No aim, a long way 03 ヘイロウと災禍猿(サスカッチ)

 ヘイロウは5年前の暗黒島クロガシマの【大討伐】で死んだと思われていた。しかしその変わり果てた姿が【大討伐】のすさまじさと暗黒島クロガシマという魔境からの生還の過酷さを物語っている。

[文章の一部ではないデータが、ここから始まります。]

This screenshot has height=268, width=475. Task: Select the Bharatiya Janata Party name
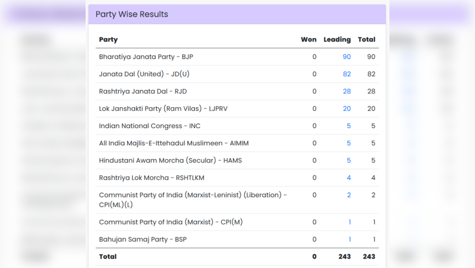(146, 57)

「それでも生きていたなら、何故戻ってきてくれなかったんだ?」

「こんな姿で帰って何になる。御家大事の親父のため息が増えるだけのことだ」

 そう言ってヘイロウは垂れたほうの袖を振って自嘲する。

「それは……だからと言って野盗はないだろう!」

「お前はどうか知らんが俺は好きにさせてもらう。もう捨て駒にされる気は無いのでな。どうせならお前も仲間にならんか?」

「ふざけるな! 俺は冒険者になったんだ。腐っても野盗など!」

 アタラギは改めて両刃の長剣を構える。他の冒険者もそれに倣う。

「この魔獣、災禍猿サスカッチを見ても引く気はなしか。さすがは【剣持ち】というところか。よかろう、ならばせいぜい抗って見せろ!」


 引っこ抜いた木を振り回し投げつける。槍で囲んで追い込んだつもりでも跳躍を許せば上から長い手足での鞭のような攻撃がくる。【城落とし】との異名を持つ災禍猿サスカッチの暴れっぷりに、冒険者たちも一人また一人と戦線を離脱していく。

「やはり殺すには惜しいな。降参して仲間に入らんか? 金は奪いたい放題、女は抱きたい放題の自由気ままの豪遊暮らしだぞ」

「追われる者の何が自由だ! それと、ナキビをそこらの飯盛り女と一緒にするな」

「ふん、そんな女に今更何の義理立てだ。もう何もかも無くしたというのに」

「何を……言っている?」

「知らぬが仏か。あの村は見せしめに燃やしてやった。【魔狩斗マガツ】を呼び寄せたからな。村長むらおさは自分よりその娘の命乞いをしていたがな? ハハハハハ!」

「そんな……よくも父を! この人でなし!」

 ナキビが怒りに震える。嫌っているとはいえ肉親を殺されて平気ではいられない。短剣を拾って体を低くする。